━━━━━ Data provided ━━━━━

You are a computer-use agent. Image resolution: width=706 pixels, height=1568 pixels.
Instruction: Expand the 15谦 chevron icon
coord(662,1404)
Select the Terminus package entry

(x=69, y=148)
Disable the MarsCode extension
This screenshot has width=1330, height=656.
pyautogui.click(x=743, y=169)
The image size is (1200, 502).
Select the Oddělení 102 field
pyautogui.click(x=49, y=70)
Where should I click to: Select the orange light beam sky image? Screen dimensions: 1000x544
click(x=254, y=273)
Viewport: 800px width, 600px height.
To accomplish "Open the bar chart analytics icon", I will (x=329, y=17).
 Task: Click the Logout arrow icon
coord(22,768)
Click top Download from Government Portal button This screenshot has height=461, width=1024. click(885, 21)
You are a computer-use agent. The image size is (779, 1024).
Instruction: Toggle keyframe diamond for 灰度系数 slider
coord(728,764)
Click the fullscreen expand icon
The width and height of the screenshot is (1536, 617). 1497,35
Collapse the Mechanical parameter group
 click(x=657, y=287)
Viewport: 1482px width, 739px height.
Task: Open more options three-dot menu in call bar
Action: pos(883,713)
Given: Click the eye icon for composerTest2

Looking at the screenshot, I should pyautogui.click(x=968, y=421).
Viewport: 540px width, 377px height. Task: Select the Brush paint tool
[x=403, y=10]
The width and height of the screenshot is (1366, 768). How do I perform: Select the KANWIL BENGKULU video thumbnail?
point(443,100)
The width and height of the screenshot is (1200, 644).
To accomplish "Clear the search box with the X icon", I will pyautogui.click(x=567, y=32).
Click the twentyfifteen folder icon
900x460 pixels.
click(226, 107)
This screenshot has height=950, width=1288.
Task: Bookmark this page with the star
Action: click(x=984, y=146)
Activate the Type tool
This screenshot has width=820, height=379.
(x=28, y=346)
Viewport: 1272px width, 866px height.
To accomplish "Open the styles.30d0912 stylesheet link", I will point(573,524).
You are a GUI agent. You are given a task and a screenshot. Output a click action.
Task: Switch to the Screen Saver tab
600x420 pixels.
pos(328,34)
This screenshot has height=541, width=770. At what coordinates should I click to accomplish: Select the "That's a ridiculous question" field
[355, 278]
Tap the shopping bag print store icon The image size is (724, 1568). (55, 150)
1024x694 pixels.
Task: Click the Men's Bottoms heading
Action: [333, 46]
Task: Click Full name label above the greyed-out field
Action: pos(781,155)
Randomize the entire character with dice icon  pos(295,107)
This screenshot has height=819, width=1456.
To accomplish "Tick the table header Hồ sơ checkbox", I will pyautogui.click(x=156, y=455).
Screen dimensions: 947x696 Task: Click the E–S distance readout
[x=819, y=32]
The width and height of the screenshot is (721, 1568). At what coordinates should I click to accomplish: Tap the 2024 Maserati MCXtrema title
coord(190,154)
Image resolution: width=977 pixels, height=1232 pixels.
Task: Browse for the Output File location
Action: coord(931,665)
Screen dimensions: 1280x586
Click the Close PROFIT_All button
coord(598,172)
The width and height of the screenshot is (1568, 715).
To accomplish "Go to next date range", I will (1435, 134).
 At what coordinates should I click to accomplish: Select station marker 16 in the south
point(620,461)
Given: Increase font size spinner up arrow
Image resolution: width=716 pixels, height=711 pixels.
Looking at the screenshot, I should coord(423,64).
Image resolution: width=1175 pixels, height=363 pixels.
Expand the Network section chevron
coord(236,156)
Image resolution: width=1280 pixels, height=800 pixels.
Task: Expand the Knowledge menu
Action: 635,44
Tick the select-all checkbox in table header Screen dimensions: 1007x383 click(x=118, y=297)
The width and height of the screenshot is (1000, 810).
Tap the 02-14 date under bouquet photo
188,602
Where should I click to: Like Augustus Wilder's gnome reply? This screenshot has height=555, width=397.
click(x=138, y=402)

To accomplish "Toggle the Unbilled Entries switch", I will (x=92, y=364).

━━━━━

# Your assignment
All entries should be transcribed verbatim.

# Task output
You are a computer-use agent. Image resolution: width=706 pixels, height=1568 pixels.
Instruction: Expand the 15谦 chevron icon
coord(662,1404)
Select the Terminus package entry

(x=69, y=148)
Disable the MarsCode extension
This screenshot has width=1330, height=656.
pyautogui.click(x=743, y=169)
The image size is (1200, 502).
Select the Oddělení 102 field
pyautogui.click(x=49, y=70)
Where should I click to: Select the orange light beam sky image? Screen dimensions: 1000x544
click(x=254, y=273)
Viewport: 800px width, 600px height.
To accomplish "Open the bar chart analytics icon", I will (x=329, y=17).
 Task: Click the Logout arrow icon
coord(22,768)
Click top Download from Government Portal button This screenshot has height=461, width=1024. click(885, 21)
You are a computer-use agent. The image size is (779, 1024).
Instruction: Toggle keyframe diamond for 灰度系数 slider
coord(728,764)
Click the fullscreen expand icon
The width and height of the screenshot is (1536, 617). 1497,35
Collapse the Mechanical parameter group
 click(x=657, y=287)
Viewport: 1482px width, 739px height.
Task: Open more options three-dot menu in call bar
Action: pos(883,713)
Given: Click the eye icon for composerTest2

Looking at the screenshot, I should pyautogui.click(x=968, y=421).
Viewport: 540px width, 377px height. Task: Select the Brush paint tool
[x=403, y=10]
The width and height of the screenshot is (1366, 768). How do I perform: Select the KANWIL BENGKULU video thumbnail?
point(443,100)
The width and height of the screenshot is (1200, 644).
To accomplish "Clear the search box with the X icon", I will pyautogui.click(x=567, y=32).
Click the twentyfifteen folder icon
900x460 pixels.
click(226, 107)
This screenshot has height=950, width=1288.
Task: Bookmark this page with the star
Action: click(x=984, y=146)
Activate the Type tool
This screenshot has width=820, height=379.
(x=28, y=346)
Viewport: 1272px width, 866px height.
To accomplish "Open the styles.30d0912 stylesheet link", I will point(573,524).
You are a GUI agent. You are given a task and a screenshot. Output a click action.
Task: Switch to the Screen Saver tab
600x420 pixels.
pos(328,34)
This screenshot has height=541, width=770. At what coordinates should I click to accomplish: Select the "That's a ridiculous question" field
[355, 278]
Tap the shopping bag print store icon The image size is (724, 1568). (55, 150)
1024x694 pixels.
Task: Click the Men's Bottoms heading
Action: [333, 46]
Task: Click Full name label above the greyed-out field
Action: pos(781,155)
Randomize the entire character with dice icon  pos(295,107)
This screenshot has height=819, width=1456.
To accomplish "Tick the table header Hồ sơ checkbox", I will pyautogui.click(x=156, y=455).
Screen dimensions: 947x696 Task: Click the E–S distance readout
[x=819, y=32]
The width and height of the screenshot is (721, 1568). At what coordinates should I click to accomplish: Tap the 2024 Maserati MCXtrema title
coord(190,154)
Image resolution: width=977 pixels, height=1232 pixels.
Task: Browse for the Output File location
Action: coord(931,665)
Screen dimensions: 1280x586
Click the Close PROFIT_All button
coord(598,172)
The width and height of the screenshot is (1568, 715).
To accomplish "Go to next date range", I will (1435, 134).
 At what coordinates should I click to accomplish: Select station marker 16 in the south
point(620,461)
Given: Increase font size spinner up arrow
Image resolution: width=716 pixels, height=711 pixels.
Looking at the screenshot, I should coord(423,64).
Image resolution: width=1175 pixels, height=363 pixels.
Expand the Network section chevron
coord(236,156)
Image resolution: width=1280 pixels, height=800 pixels.
Task: Expand the Knowledge menu
Action: 635,44
Tick the select-all checkbox in table header Screen dimensions: 1007x383 click(x=118, y=297)
The width and height of the screenshot is (1000, 810).
Tap the 02-14 date under bouquet photo
188,602
Where should I click to: Like Augustus Wilder's gnome reply? This screenshot has height=555, width=397.
click(x=138, y=402)

To accomplish "Toggle the Unbilled Entries switch", I will (x=92, y=364).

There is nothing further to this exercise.